AGBT 2024 | 2024
Egor Dolzhenko1, Graham S Erwin2, Katherine Wang2, Zev Kronenberg1, William J Rowell1, Anna C Ferrari3, Garrison Pease3, Daniel Schwartz3, Benjamin Gartrell3, Ahmed Aboumohamed3, Alex Sankin3, Pedro Maria3, Kara Watts3, John M Greally4, Patrick Wilkinson5, Yashoda Rajpurohit5, John Loffredo5, Denis Smirnov5, Manuel A Sepulveda5, Charles G Drake5, Alex Robertson1, Michael P Snyder2, Michael A Eberle11. PacBio, Menlo CA, USA; 2. Stanford University,CA, USA; 3. Montefiore-Einstein Cancer Center, NY, USA; 4. Einstein Epigenomics Center, NY, USA; 5. Janssen Research and Development LLC, PA, USA
The human genome contains thousands of repeat-rich polymorphic regions whose structure has not been systematically described. These regions produce large collections of variant calls sometimes called variation clusters.
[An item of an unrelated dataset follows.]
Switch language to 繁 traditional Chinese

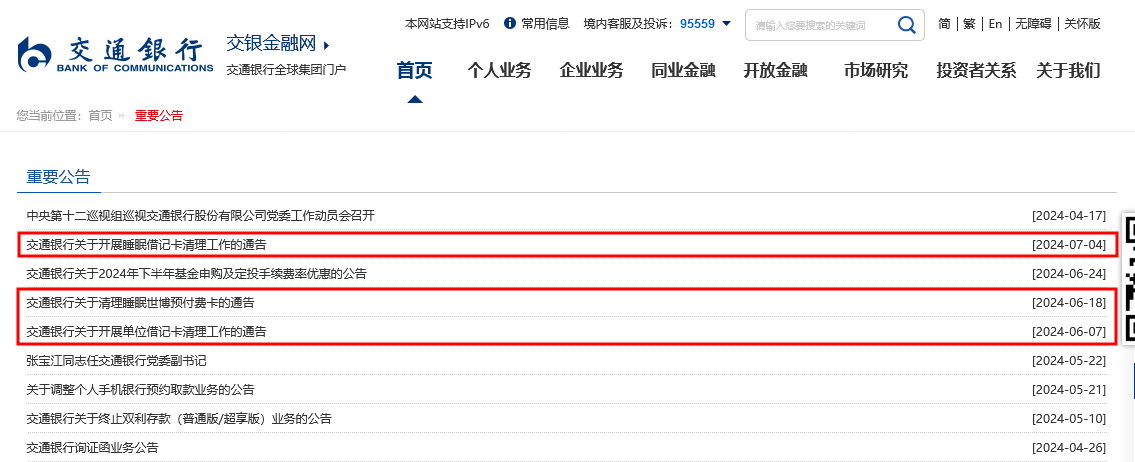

Variation clusters are typically excluded from tertiary analysis because it is difficult to interpret and catalog them. One example is the 3.5 Kbp region in an intron of the KCNMB2 gene which contains over 30 constituent simple repeats that jointly create many insertions, deletions, and mismatches in alignments of reads over this region. The corresponding variant calls are often incorrectly prioritized as potentially pathogenic, requiring significant resources to curate and rule out. To address these issues, we propose a novel computational framework to systematically detect, annotate, and catalog variation clusters. A distinguishing characteristic of our approach relative to traditional variant calling methods, is the ability to annotate and resolve entire regions of high sequence polymorphism as single units instead of fragmenting them into variation clusters. These regions can be subsequently genotyped using the recently developed tandem repeat genotyping tool (TRGT). We show that our method can accurately detect reference coordinates and resolve structures of KCNMB2, MUC1, CEL, INS and 20 other medically relevant variable number tandem repeats. Using real and simulated data we also show that our method can locate and call pathogenic expansions of 50 disease-causing repeats and nine polyalanine repeats composed of highly variable motif sequences. To demonstrate the usefulness of our method for cancer genome studies, we applied it to normal, polyp, and adenocarcinoma PacBio HiFi samples originating from the same individual and identified a tandem repeat that progressively expands in length from normal to polyp to adenocarcinoma samples in the 5′ UTR of LIMD1, a reported tumor suppressor gene. To further highlight our ability to resolve variation we characterized differences in repeat composition and methylation between three prostate tumors and their normal counterparts and also a panel of 100 unrelated genomes. To make all these analyses accessible to other genome researchers, we are releasing a learning resource with tutorials describing how to catalog variation in the polymorphic regions of the human genome in publicly available PacBio HiFi samples.